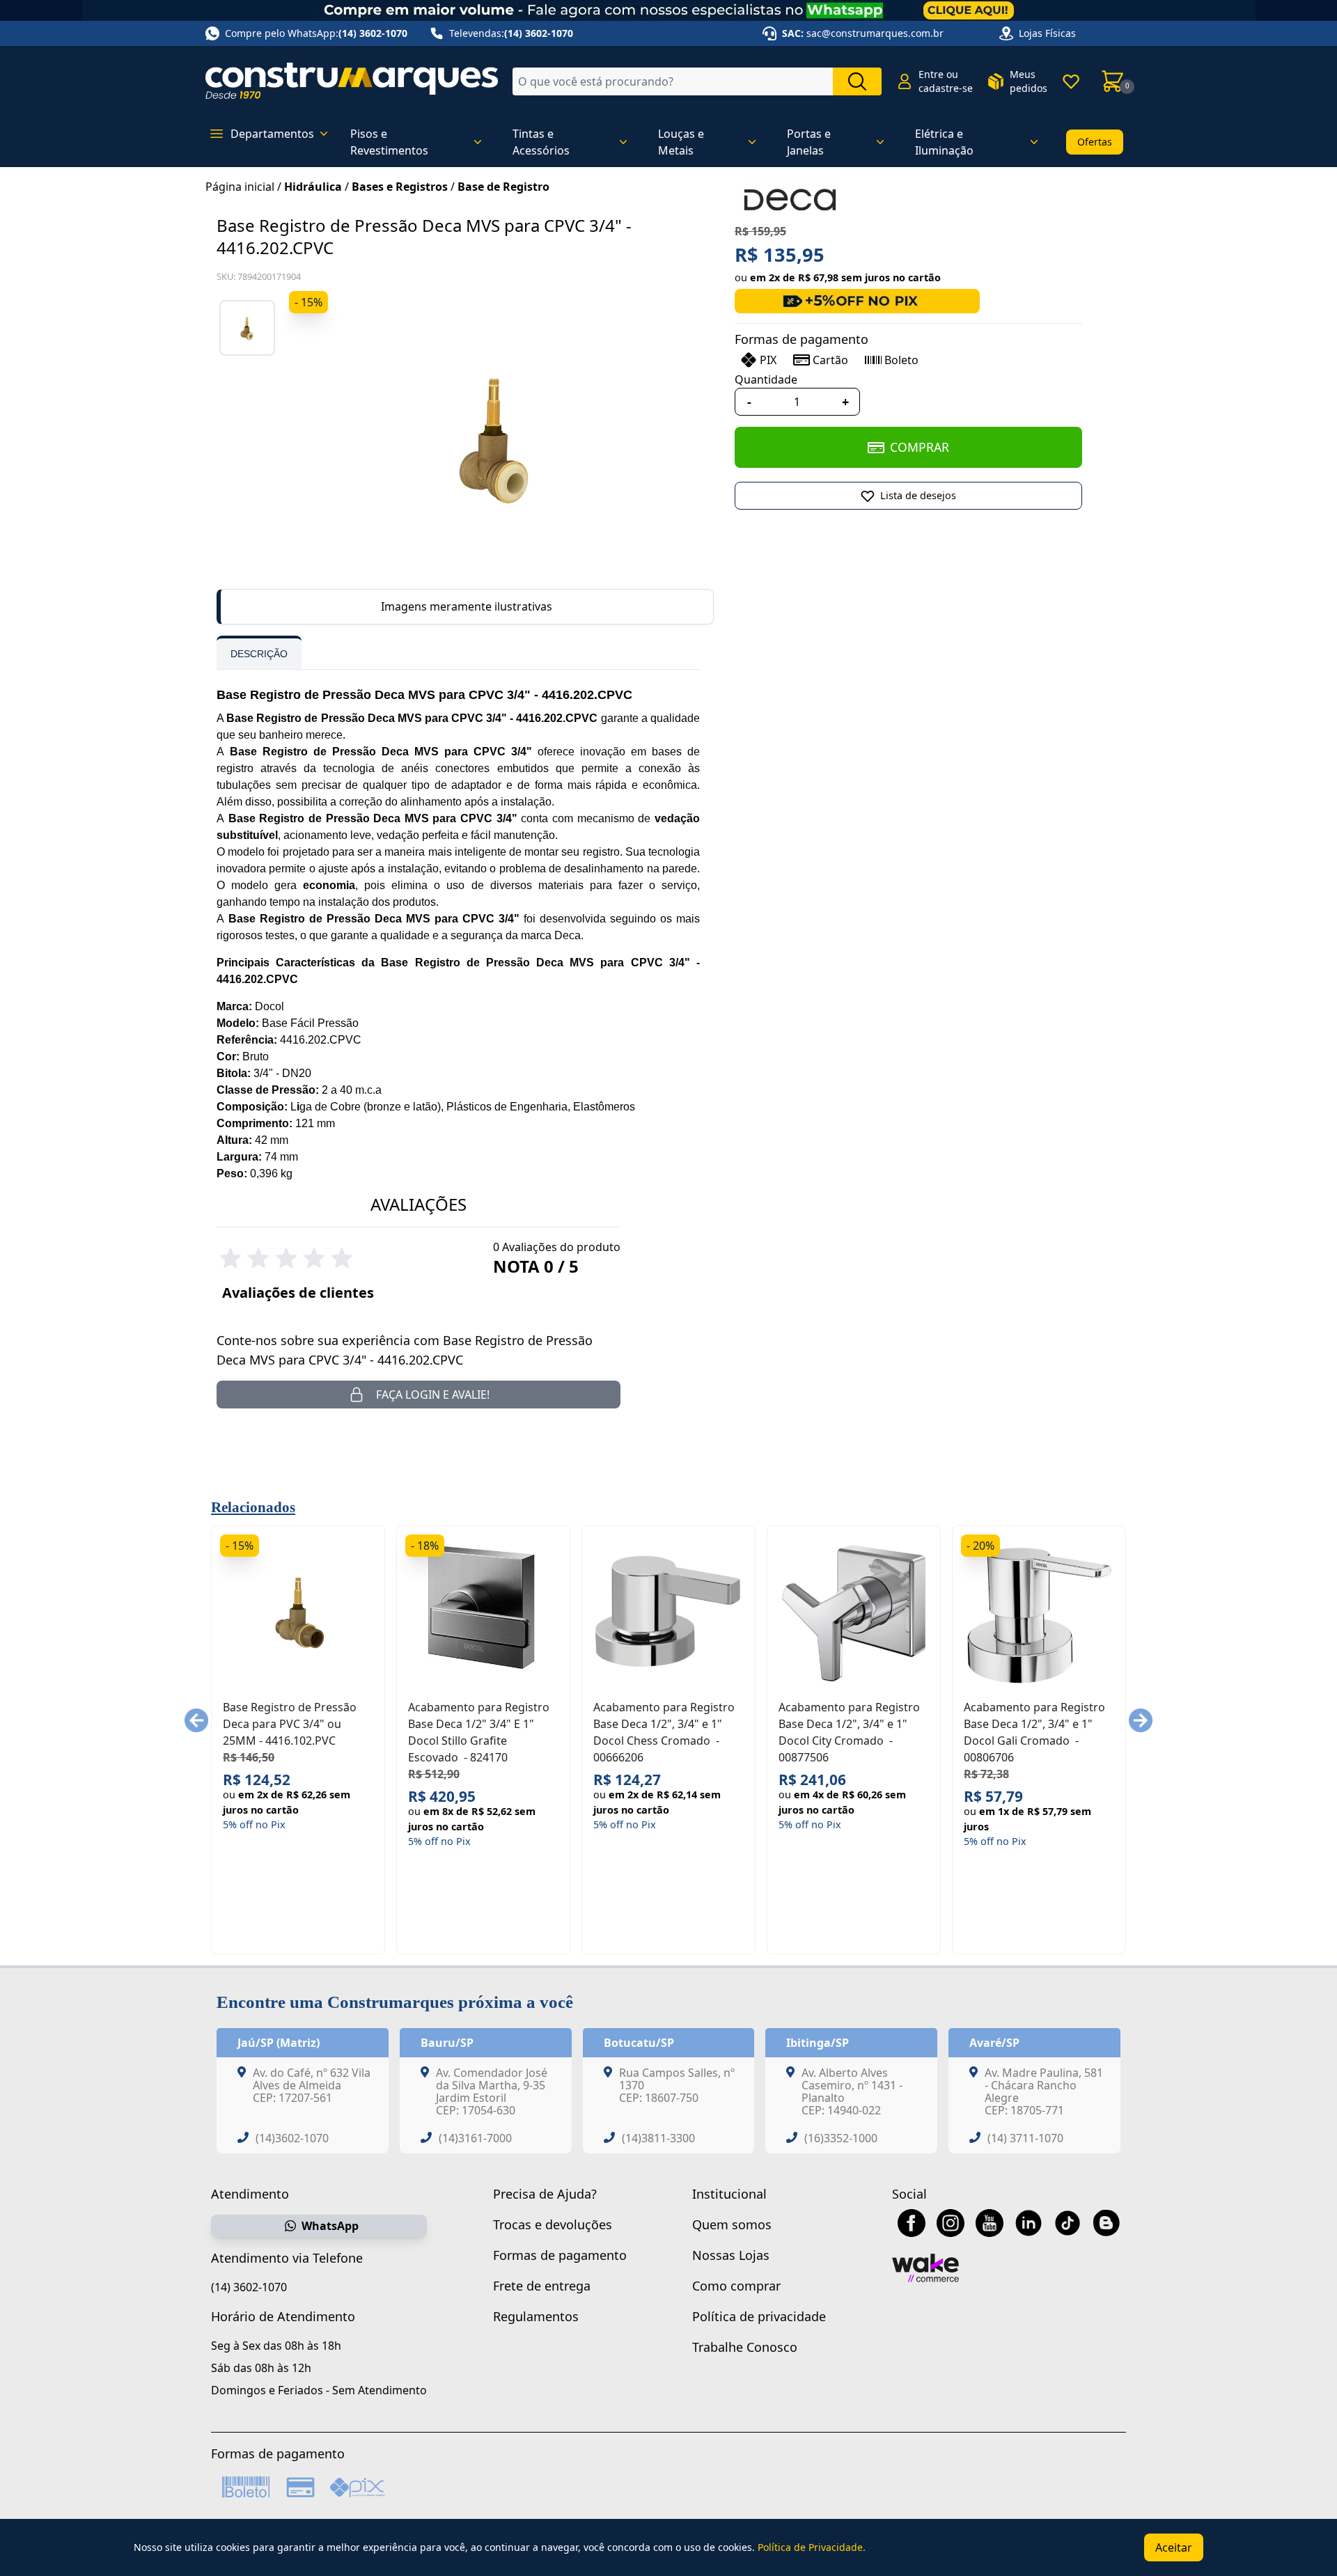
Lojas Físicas (1047, 33)
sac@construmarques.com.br (875, 33)
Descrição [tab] (259, 653)
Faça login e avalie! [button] (433, 1394)
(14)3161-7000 (475, 2138)
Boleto (901, 360)
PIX (768, 360)
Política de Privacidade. (812, 2547)
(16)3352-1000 (840, 2138)
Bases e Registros (400, 186)
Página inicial (239, 186)
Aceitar (1173, 2547)
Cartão (830, 360)
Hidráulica (313, 186)
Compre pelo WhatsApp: (316, 33)
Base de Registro (503, 186)
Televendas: (511, 33)
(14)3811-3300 (658, 2138)
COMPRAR (919, 447)
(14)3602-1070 (292, 2138)
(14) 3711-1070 (1025, 2138)
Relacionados (253, 1507)
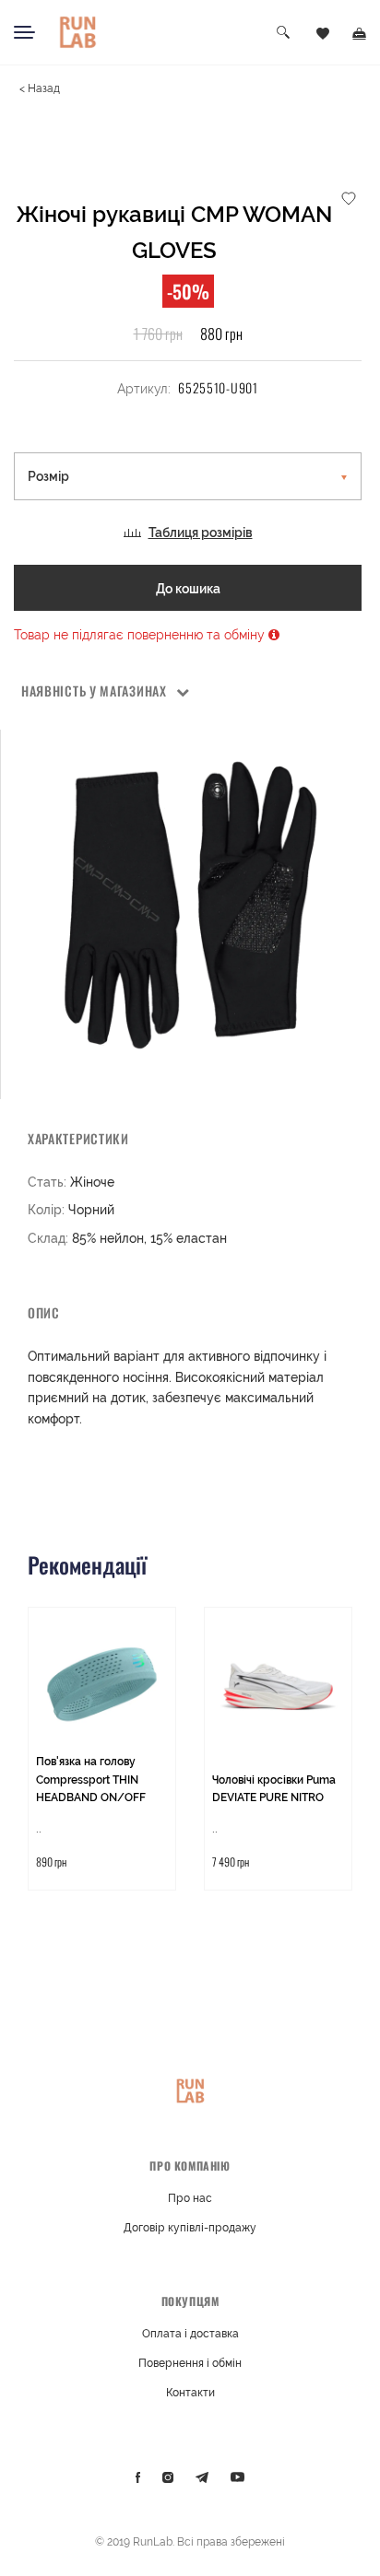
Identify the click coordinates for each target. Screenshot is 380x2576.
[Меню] (24, 32)
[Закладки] (323, 32)
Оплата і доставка (190, 2333)
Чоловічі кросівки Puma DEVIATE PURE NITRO (274, 1789)
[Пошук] (284, 32)
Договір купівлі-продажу (190, 2227)
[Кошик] (359, 32)
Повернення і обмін (190, 2363)
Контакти (190, 2392)
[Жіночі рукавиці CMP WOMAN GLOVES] (190, 905)
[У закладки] (349, 197)
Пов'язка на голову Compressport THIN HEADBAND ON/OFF (91, 1779)
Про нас (190, 2198)
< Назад (39, 88)
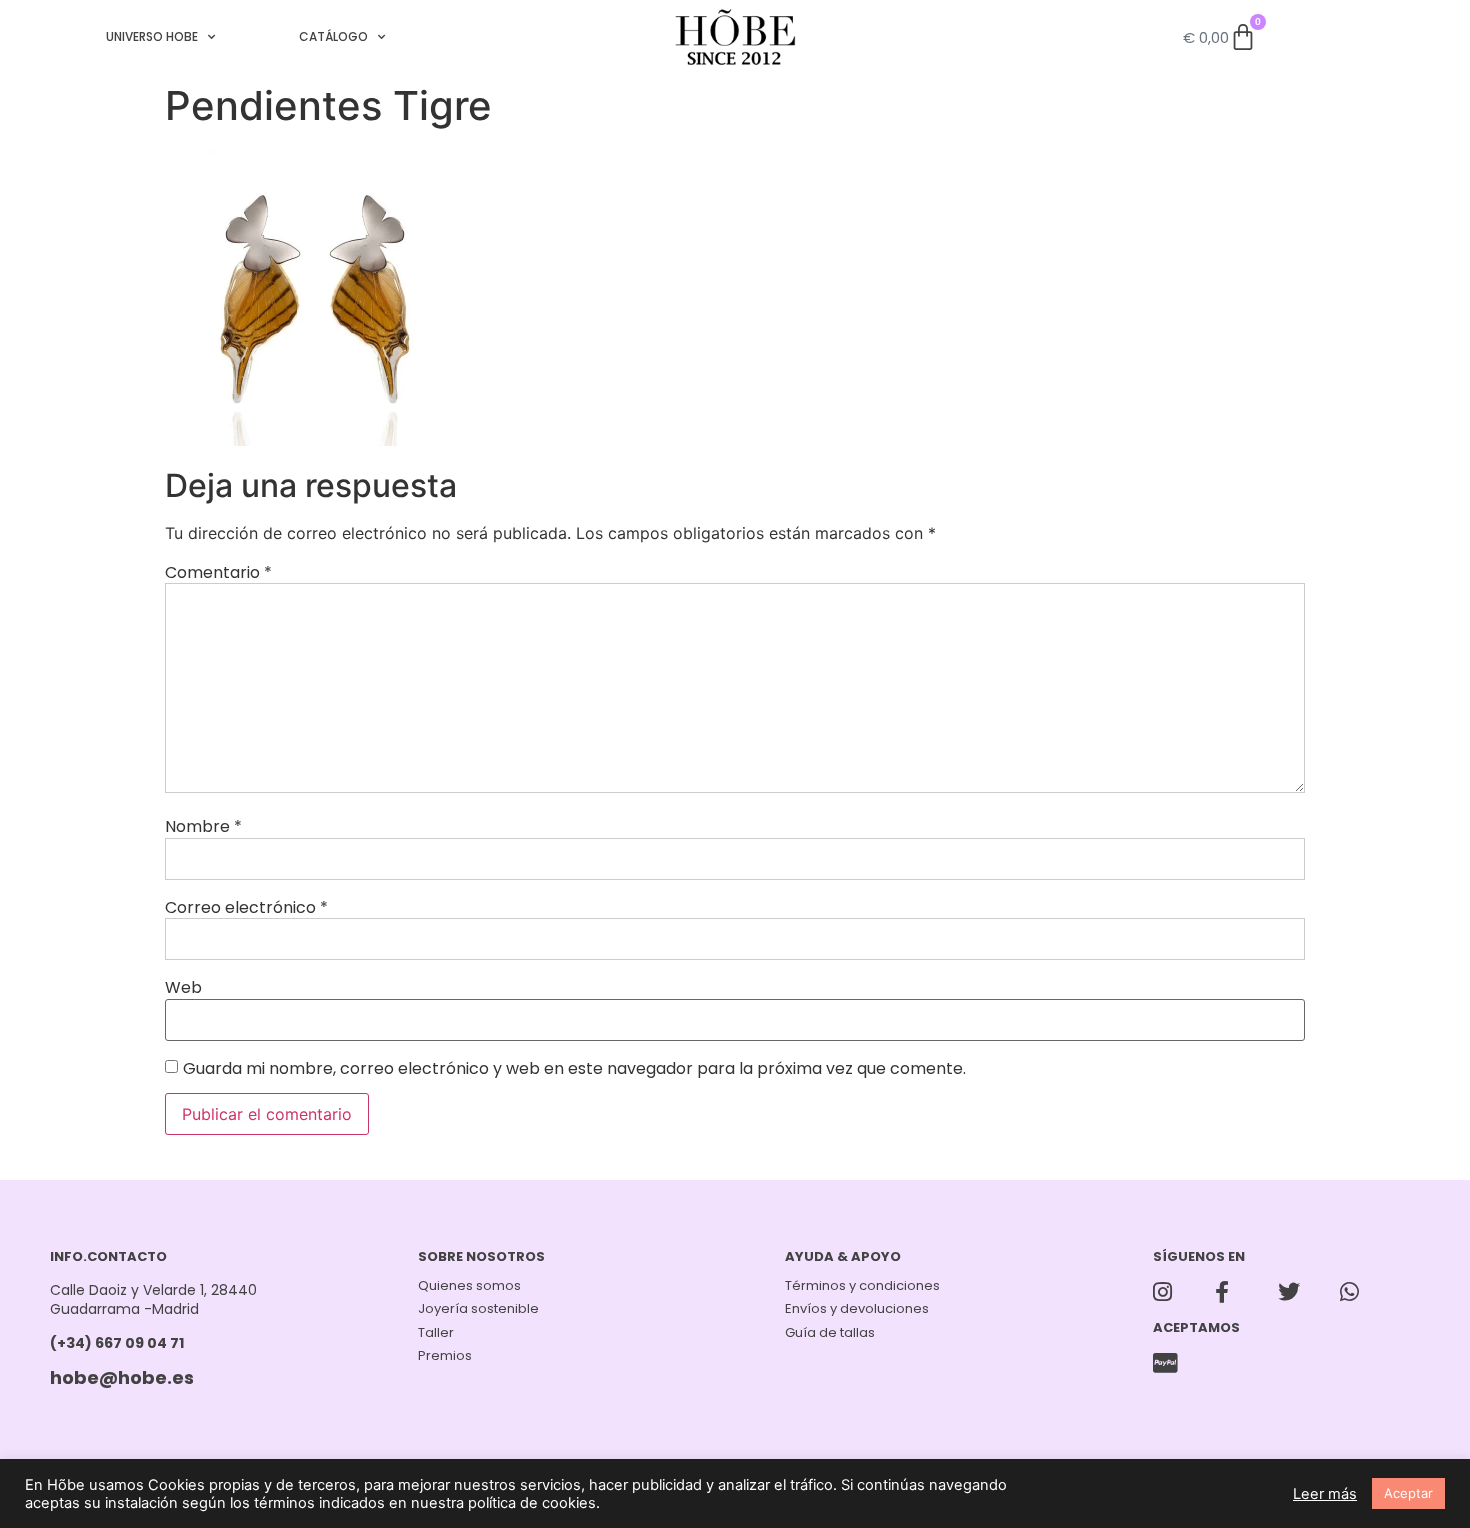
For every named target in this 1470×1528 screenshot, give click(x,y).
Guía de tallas (830, 1332)
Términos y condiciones (862, 1285)
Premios (445, 1355)
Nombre (203, 827)
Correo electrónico (246, 908)
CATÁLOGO (333, 36)
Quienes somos (469, 1285)
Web (183, 988)
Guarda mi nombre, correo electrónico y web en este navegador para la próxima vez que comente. (574, 1069)
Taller (436, 1332)
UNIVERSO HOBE (152, 36)
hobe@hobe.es (122, 1377)
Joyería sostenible (478, 1308)
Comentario (218, 573)
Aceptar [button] (1408, 1493)
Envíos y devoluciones (857, 1308)
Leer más (1325, 1494)
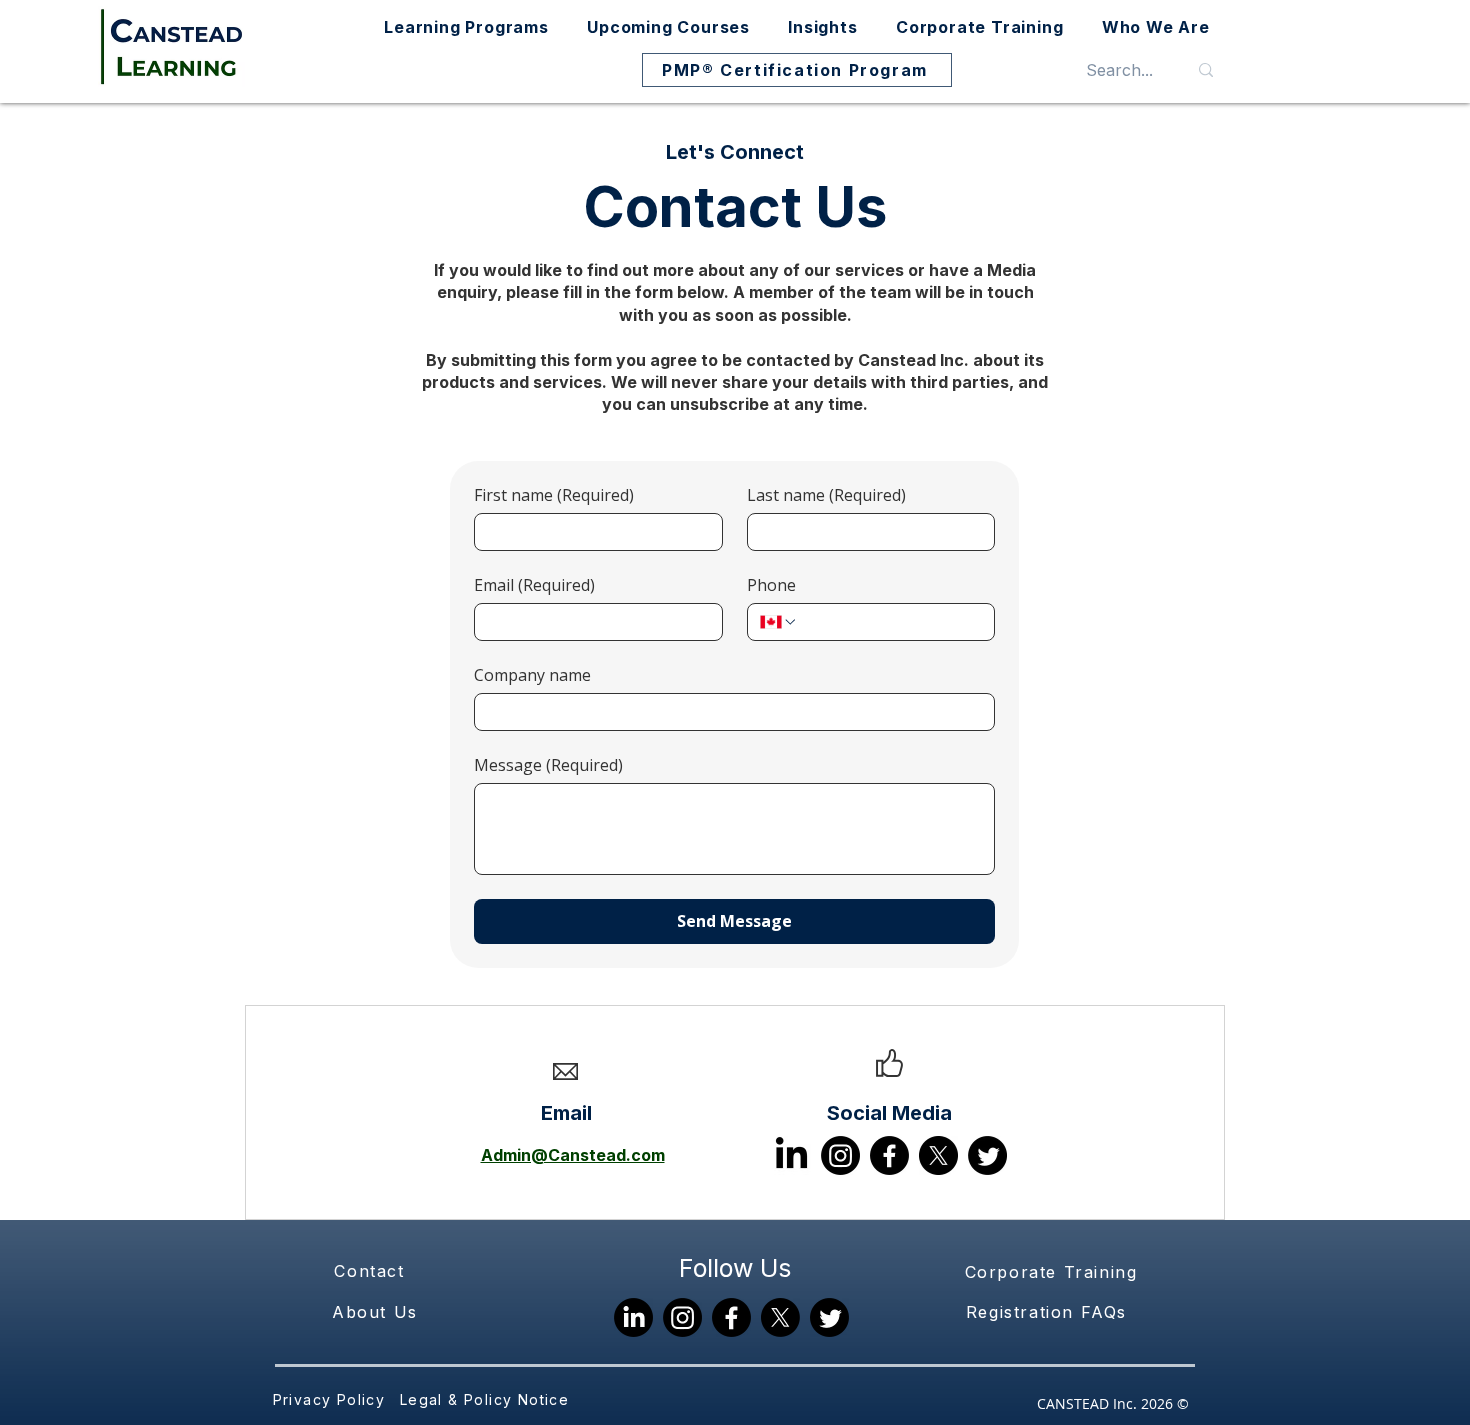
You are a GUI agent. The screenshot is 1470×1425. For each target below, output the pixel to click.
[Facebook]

------------------------------------

Write out, from the lines above, only those from the line with "Descrição [tab] (259, 653)" to the line with "Televendas: (511, 33)", exactly as given, including the first and the last.

**Written answer**
Descrição [tab] (259, 653)
Faça login e avalie! [button] (433, 1394)
(14)3161-7000 (475, 2138)
Boleto (901, 360)
PIX (768, 360)
Política de Privacidade. (812, 2547)
(16)3352-1000 (840, 2138)
Bases e Registros (400, 186)
Página inicial (239, 186)
Aceitar (1173, 2547)
Cartão (830, 360)
Hidráulica (313, 186)
Compre pelo WhatsApp: (316, 33)
Base de Registro (503, 186)
Televendas: (511, 33)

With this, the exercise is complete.